__Task__:
Search the material below for the string "agent". Return every line that holds it.

__Extracted entries__:
○ ○ ○ ○ ○ ○ ○
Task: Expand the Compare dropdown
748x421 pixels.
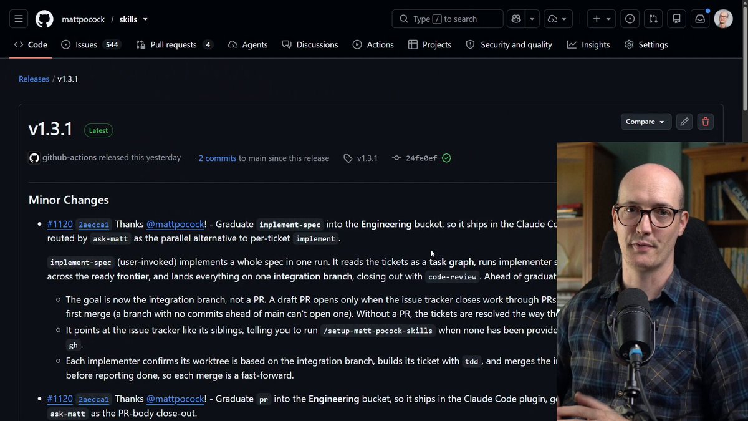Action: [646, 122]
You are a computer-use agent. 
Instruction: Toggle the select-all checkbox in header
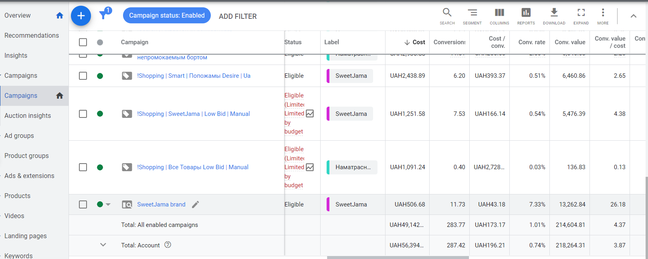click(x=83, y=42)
○ ○ ○ ○ ○ ○ ○
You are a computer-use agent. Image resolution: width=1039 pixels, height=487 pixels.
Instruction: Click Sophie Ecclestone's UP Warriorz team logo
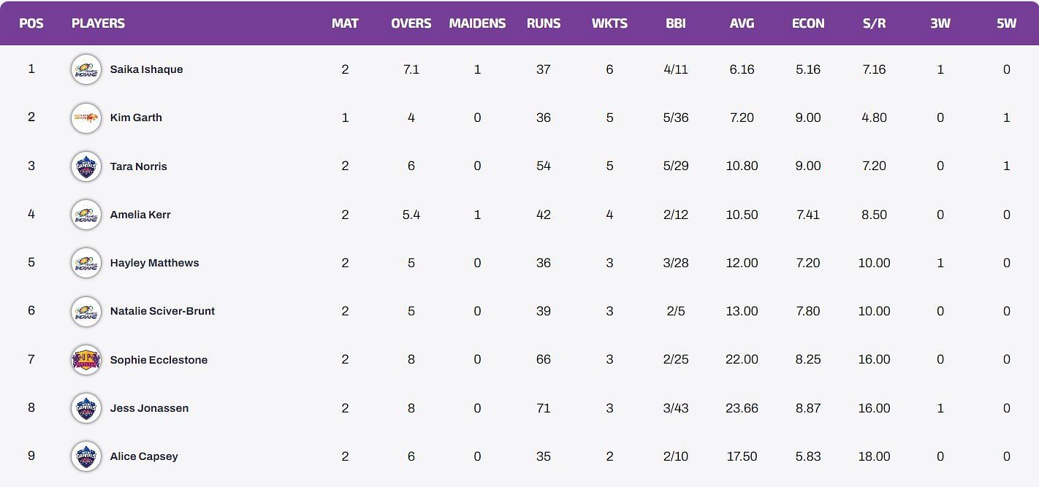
○ ○ ○ ○ ○ ○ ○
__Response for this exercise__:
You are a computer-use agent. 
You are a computer-use agent. Image resolution: width=1039 pixels, height=487 pixels.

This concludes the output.